- YOUR TASK: In the Seneca root text, reproduce the passage between "For the two" and "extremely back-breaking labour.", inclusive, changing "wild rice" to "blueberries".
TEXT EXCERPT Start Marker
Seneca root, also known as snake root, has a long history in North American native diets. Its use as a remedy for colds is well-known. In fact, until the early 1970s, many prairie First Nations people dug the root along roadways and gravelly waste lands, earning up to $14 per pound, “dry, clean & bright.”
As a child, I recall my First Nations friends and their parents working their way down Highway 6 in Manitoba in early July, digging Seneca root. By the time they had made their way from the Fairford reservation to Woodlands, most of the teenagers and adults had accumulated more than 200 pounds each, which they washed thoroughly, then dried in the sun on screens.
For the two weeks that it took for the root to completely dry, they moved into the Whiteshell Provincial Park region to pick wild rice. Between the two wild crops, many of the Fairford residents earned upwards of $6,000 for two months of extremely back-breaking labour.
TEXT EXCERPT End Marker
INPUT DATA Start Marker
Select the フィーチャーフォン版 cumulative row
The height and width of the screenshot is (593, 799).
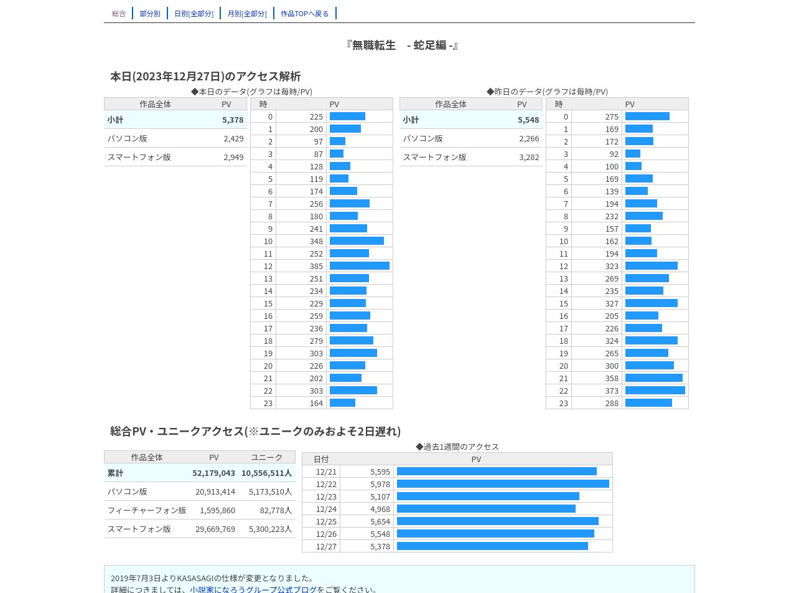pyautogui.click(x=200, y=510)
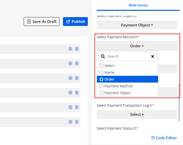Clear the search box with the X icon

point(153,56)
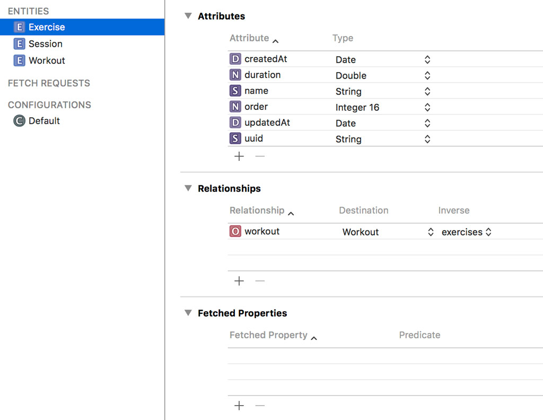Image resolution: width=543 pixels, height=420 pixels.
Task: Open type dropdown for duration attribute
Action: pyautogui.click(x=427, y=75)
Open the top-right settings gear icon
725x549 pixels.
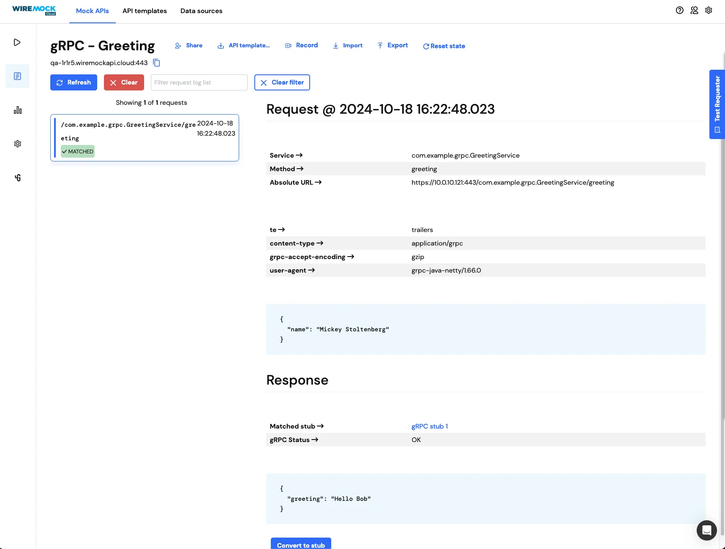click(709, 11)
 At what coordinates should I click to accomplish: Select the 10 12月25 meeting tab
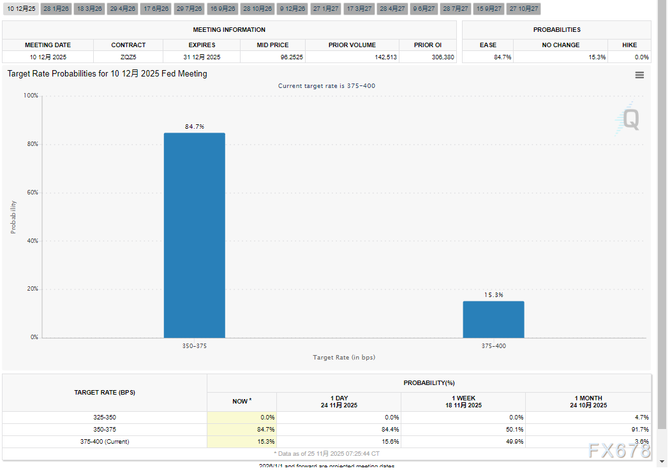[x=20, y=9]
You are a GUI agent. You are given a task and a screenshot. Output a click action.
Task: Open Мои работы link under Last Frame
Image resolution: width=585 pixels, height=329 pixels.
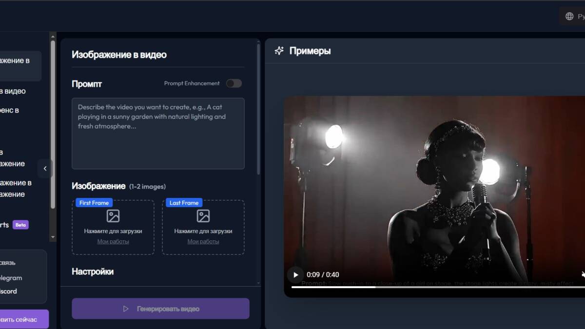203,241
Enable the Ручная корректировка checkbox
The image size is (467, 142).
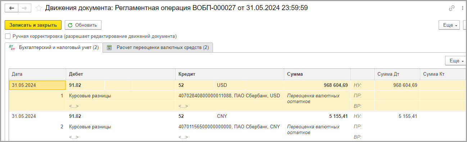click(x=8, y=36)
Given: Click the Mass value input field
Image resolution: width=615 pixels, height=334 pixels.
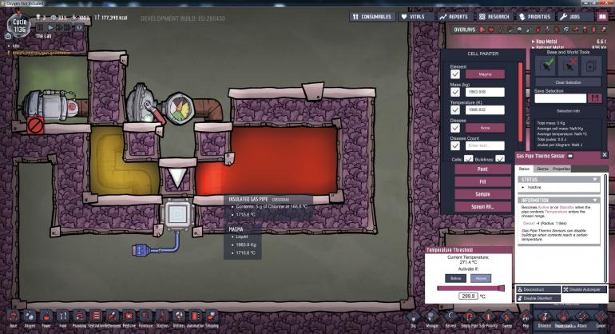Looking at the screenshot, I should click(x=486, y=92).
INPUT DATA End Marker
INPUT DATA Start Marker
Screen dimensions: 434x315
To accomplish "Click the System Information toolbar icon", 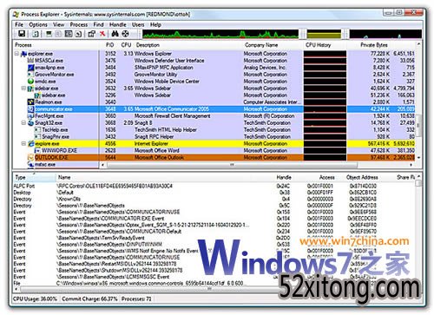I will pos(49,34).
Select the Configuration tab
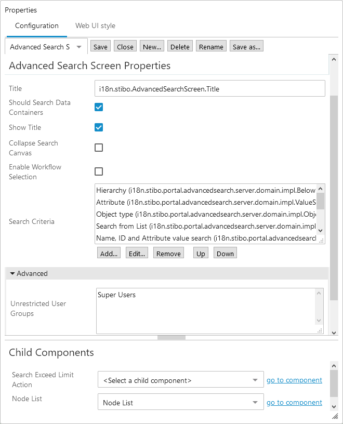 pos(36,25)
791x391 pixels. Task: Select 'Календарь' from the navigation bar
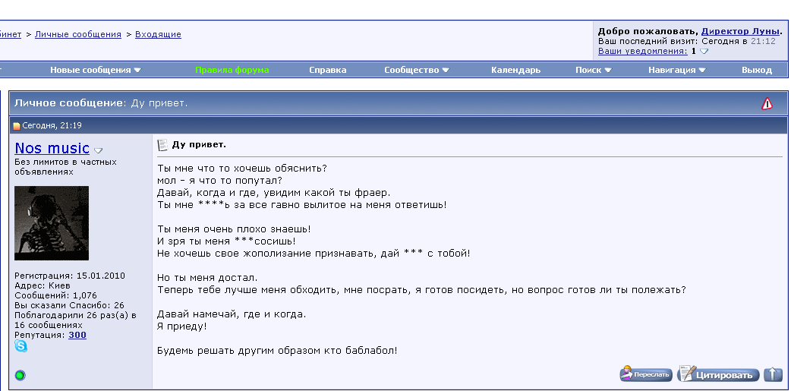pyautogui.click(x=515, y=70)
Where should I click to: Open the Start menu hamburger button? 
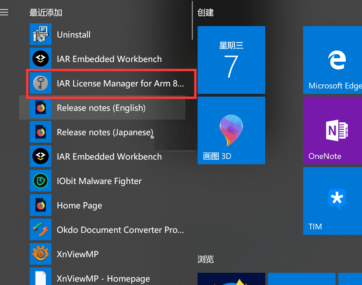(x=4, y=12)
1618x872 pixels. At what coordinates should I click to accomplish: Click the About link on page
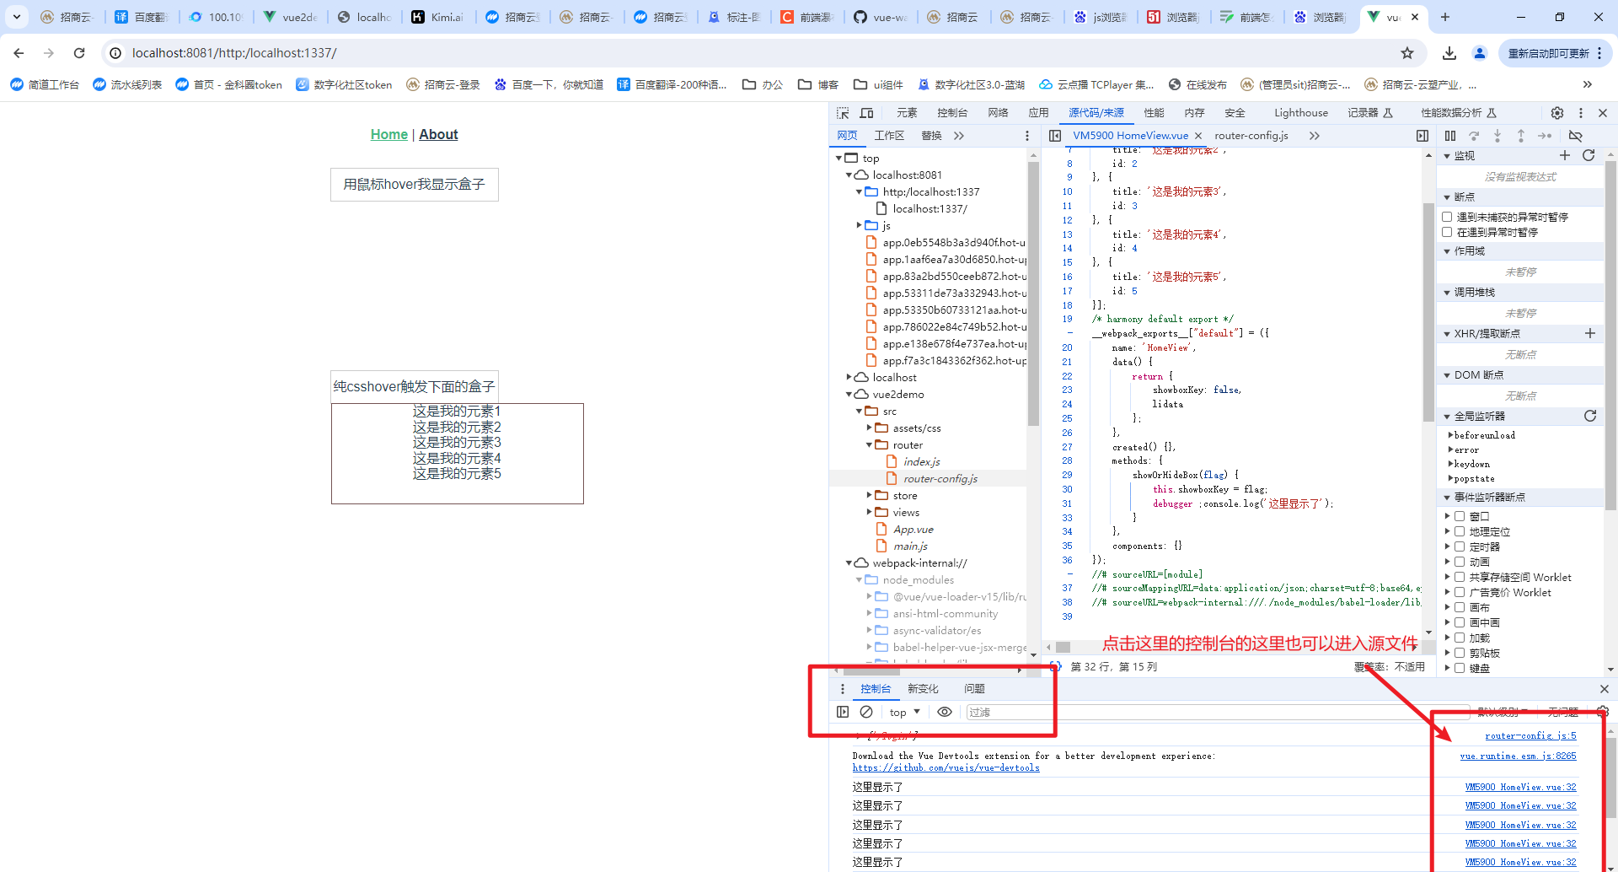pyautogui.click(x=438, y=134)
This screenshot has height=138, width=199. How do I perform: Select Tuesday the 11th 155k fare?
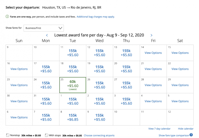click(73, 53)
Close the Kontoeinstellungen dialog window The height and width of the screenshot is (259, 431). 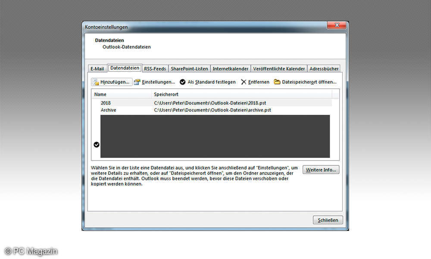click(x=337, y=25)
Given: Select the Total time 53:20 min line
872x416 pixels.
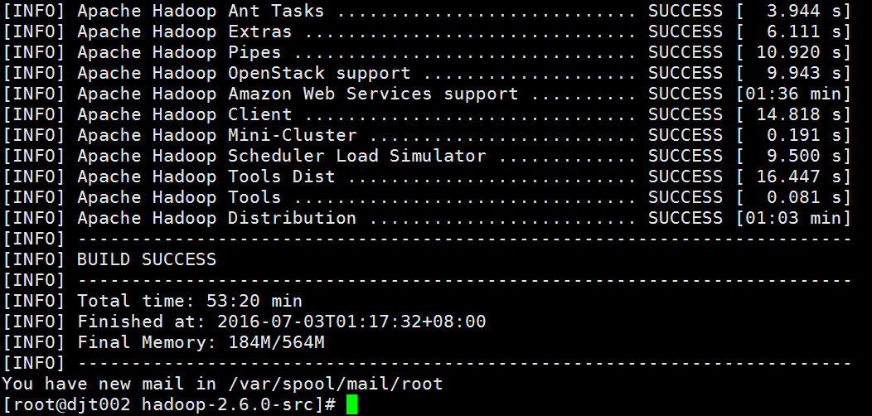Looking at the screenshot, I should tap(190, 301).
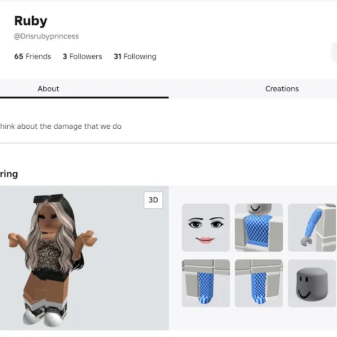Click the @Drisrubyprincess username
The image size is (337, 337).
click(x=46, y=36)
INPUT DATA End Marker
INPUT DATA Start Marker
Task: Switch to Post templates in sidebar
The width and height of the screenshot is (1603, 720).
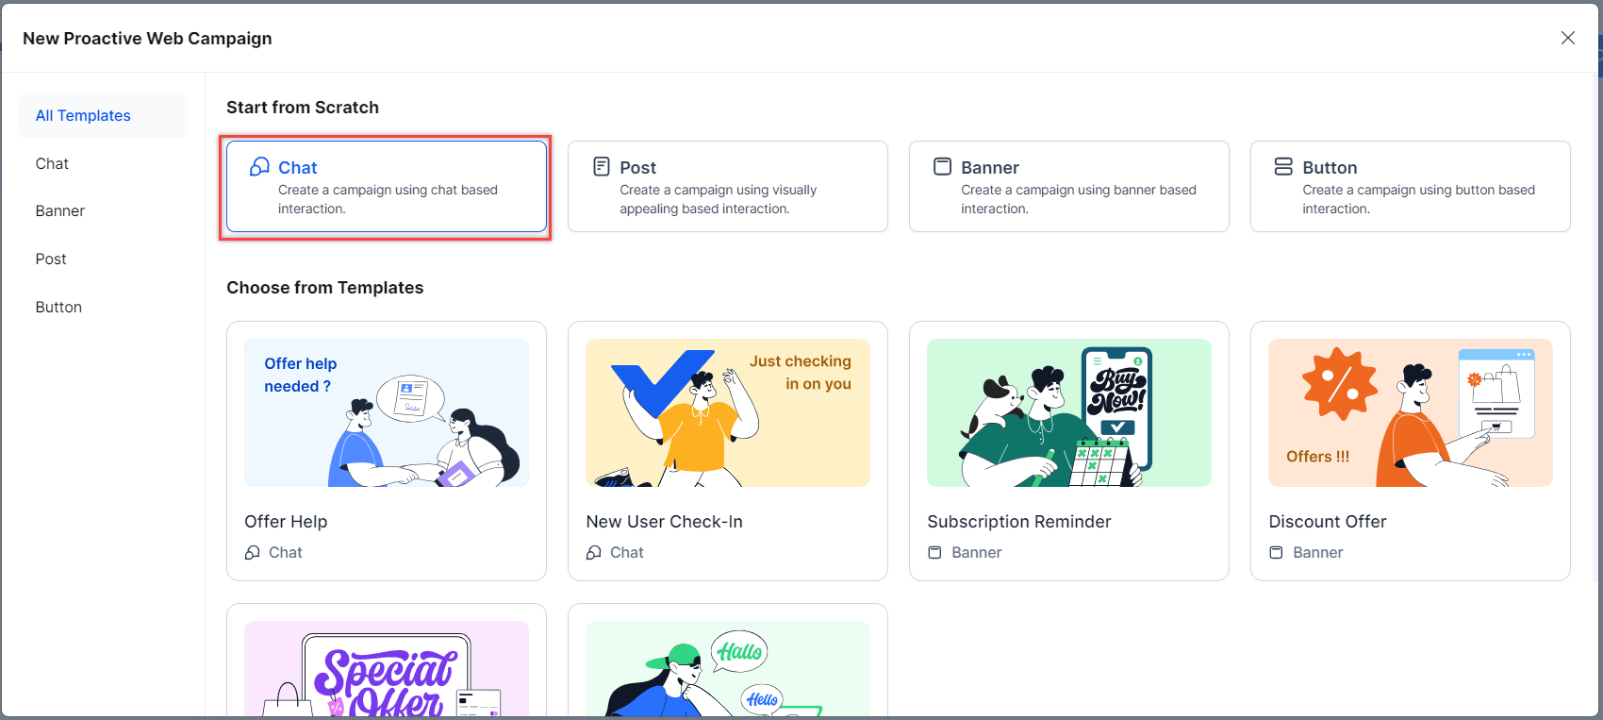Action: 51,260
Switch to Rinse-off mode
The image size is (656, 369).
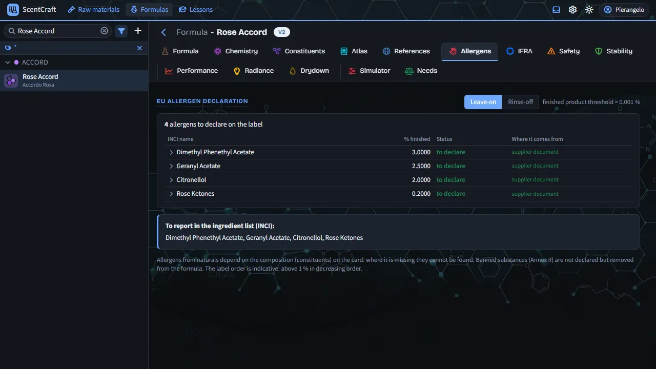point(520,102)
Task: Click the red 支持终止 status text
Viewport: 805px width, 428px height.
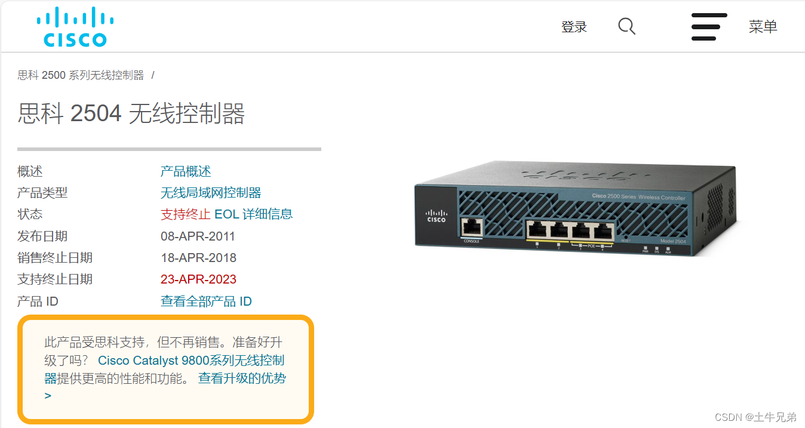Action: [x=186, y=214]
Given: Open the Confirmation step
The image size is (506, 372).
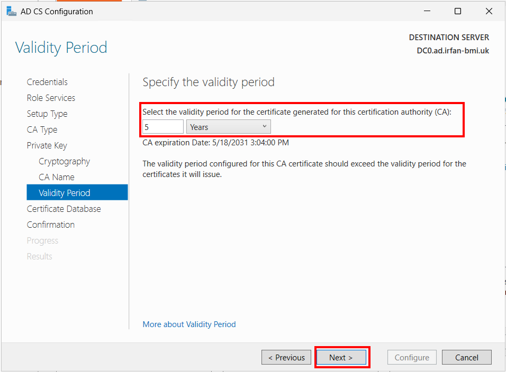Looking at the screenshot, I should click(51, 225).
INPUT DATA End Marker
- TASK RESPONSE:
For the two weeks that it took for the root to completely dry, they moved into the Whiteshell Provincial Park region to pick blueberries. Between the two wild crops, many of the Fairford residents earned upwards of $6,000 for two months of extremely back-breaking labour.